--- Start Listed records ---
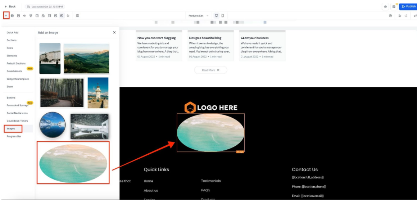Screen dimensions: 417x200
Task: Switch to desktop view mode
Action: point(216,15)
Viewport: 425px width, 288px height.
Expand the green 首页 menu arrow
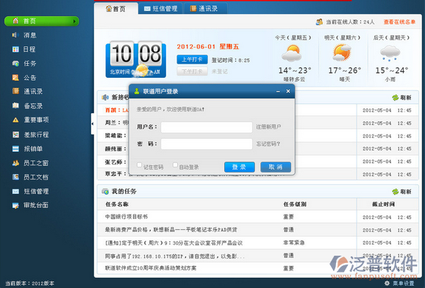(x=74, y=21)
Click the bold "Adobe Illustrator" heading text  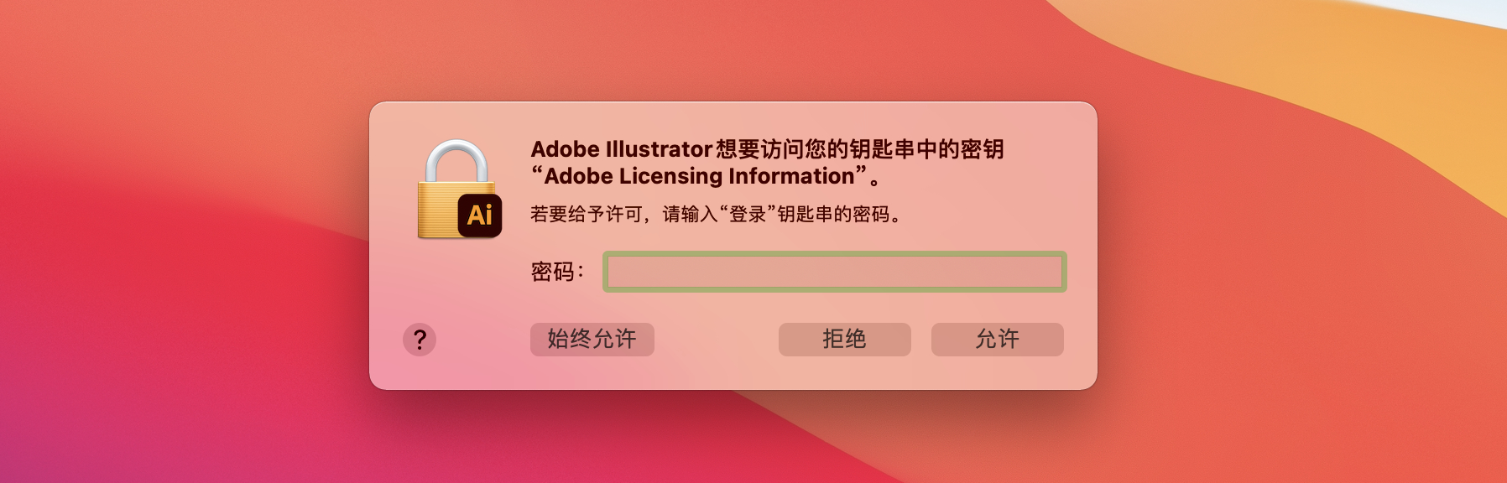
--- End Listed records ---
* [To do]: Can you pull every line out of the rows above, word for word, and leave out the pictures?

* [Result of this exercise]:
Screen dimensions: 417x200
Task: Switch to desktop view mode
Action: point(216,15)
Viewport: 425px width, 288px height.
Expand the green 首页 menu arrow
(x=74, y=21)
Click the bold "Adobe Illustrator" heading text  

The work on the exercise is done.